Belluno, tre tasselli vuoti a due giorni dal raduno

Serie D. Il tecnico Raschi pazienta: «Ok le prime mosse, ma resta tanto da fare» Lunedì in prova Germinario (dalla Pro Melegnano) e Stecca (dall’Union Quinto)
Di Gigi Sosso
BELLUNO ALLENAMENTO - Il tecnico Roberto Raschi
BELLUNO ALLENAMENTO - Il tecnico Roberto Raschi

BELLUNO. Una bella macchina, ma senza una gomma. Il Belluno, secondo il mister Raschi, è questo; e il tutto solo a un paio di giorni dall'apertura dell'officina, alla Goal Arena. I lavori partiranno lunedì, alle 15, un'oretta dopo la consegna del materiale e la presentazione: «Sono soddisfatto di quello che abbiamo fatto finora», premette Roberto Raschi, «ma molto rimane da fare. Credo che ci manchino ancora tre o quattro giocatori, che potrebbero essere però anche quelli decisivi».

PADOVAN E GLI ALTRI. L'emergenza riguarda i fuoriquota, soprattutto il terzino destro e quello sinistro, davanti ai portieri Yari Bortignon e Jacopo D'Antimo. Tra le novità bellunesi, Simone Padovan dall'Alpago (via Fulgor Farra); i ritorni di De Filippo dal Cavarzano e Vettorel dal Ponte Alpi, i prodotti del settore giovanile Moretti, Simonetti, Reato e Capraro e il confermato Zammichieli: «Abbiamo del ragazzi che possono sfruttare questa possibilità che si presenta loro», riprende Raschi, «e voglio vederli, anche per capire se le soluzioni ai nostri problemi possono essere ricercate magari proprio al nostro interno».
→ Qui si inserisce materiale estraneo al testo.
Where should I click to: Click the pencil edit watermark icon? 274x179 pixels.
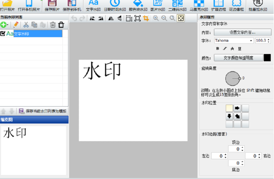[x=16, y=25]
DUE PROVINI. Lunedì dovrebbero esserci anche due ragazzi in prova: Germinario proviene nientemeno che dalla Pro Melegnano, neanche non ci fossero giovani promettenti, da Belluno alle porte di Milano; Stecca arriva invece dall'Union Quinto. Ma bisogna far girare l'economia e, d'altronde, può succedere che sbarchino giocatori da ogni dove, se attualmente il mercato gialloblù lo sta facendo un procuratore di nome Giampiero Boccanegra. Tra parentesi, è appunto un agente di calciatori, che ha spedito Matteo Baù al Marano Vicentino, in Eccellenza... Incredibile, se non fosse che il fenomeno ex Vicenza guadagnerà più del doppio di un metalmeccanico. Una settimana e poi sei dei nostri o arrivederci e grazie della visita. In serie D, ci sono molte società, che sono già andate sul sicuro, avendo visto questi ragazzi, durante il campionato o avendo pescato nel vivaio, come sarebbe del tutto normale. Altrimenti perché fai il gemellaggio con il Milan?
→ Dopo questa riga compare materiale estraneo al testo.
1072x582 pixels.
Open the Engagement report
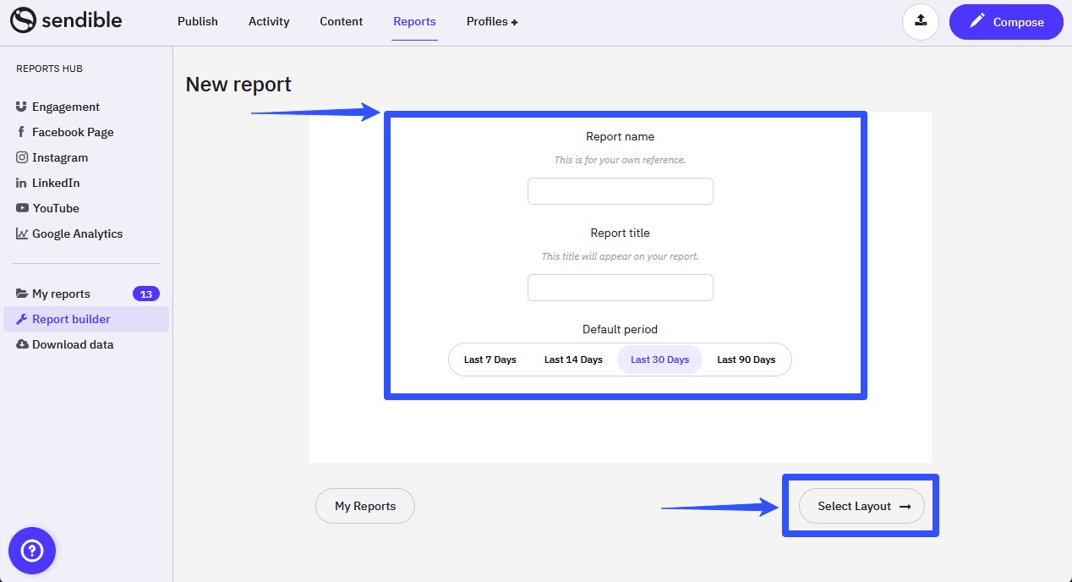tap(65, 107)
SIENA IN FORSE. Non ci sono certezza sull'amichevole del 29 contro i toscani. C'era da discutere sulla sede di San Vito o del Polisportivo: «Non ne so di più», conclude Raschi, « quello che vorrei principalmente è invece organizzare qualcosa per il nostro ritorno da Tambre, a parte che ci sarà la Virtus Vecomp».